Sunday, March 16, 2014

Coonawarra: Red Soil on Limestone

Coonawarra is probably the most well known red wine appellation in Australia. The secret, according to Australians, is the Terra Rossa--the layer of red soil that lies over a limestone base. Regions outside of this narrow strip cannot claim to be Coonawarra even though they lie along the limestone coast of South Australia. I suspect that the micro-climate also plays a role, and one winemaker told me that the average temperature of Coonawarra is about two degrees cooler than nearby areas.

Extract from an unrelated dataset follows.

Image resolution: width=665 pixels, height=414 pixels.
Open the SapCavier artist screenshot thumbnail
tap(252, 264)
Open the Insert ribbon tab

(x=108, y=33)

My favorite wine tasted on our visit to Coonawarra was the 2011 Bowen Estate Shiraz. The late Trevor Mast often spoke highly of the wines of  "Dougie Bowen's wines." Doug is still living but has turned over vineyard and winery duties to his daughter, Emma. In what was recognized as a difficult vintage, Emma produced a beautiful Shiraz. Peppery, spicy and energetic; made me want to come back for more.

Redman is another old-line Coonawarra facility with duties recently being turned over to younger members of the family. The wine is made using open fermenters, concrete tanks and seasoned oak barrels--a traditional approach that I like. The wines I tasted, though, were not as immediately enjoyable as those at Bowen's. My favorite, the 2008 Cabernet, was fat and ripe but a bit alcoholic and one dimensional at this stage. Away from the winery, I enjoyed a 1984 Redman's Cabernet from a Jereboam (the equivalent of 12 bottles) that my brother-in-law purchased on release. Lush and ripe but with lower alcohol than the 2008 tasted at the winery. A wine that has aged very gracefully.

Probably best known to Americans are wines from Wynn's Coonawarra Estate. These wines are still highly regarded (as mentioned by Emma Bowen) and showed well at our tasting. I used to buy Wynn's wines for under $10 a bottle in Michigan, but the price has increased considerably even at the Cellar Door.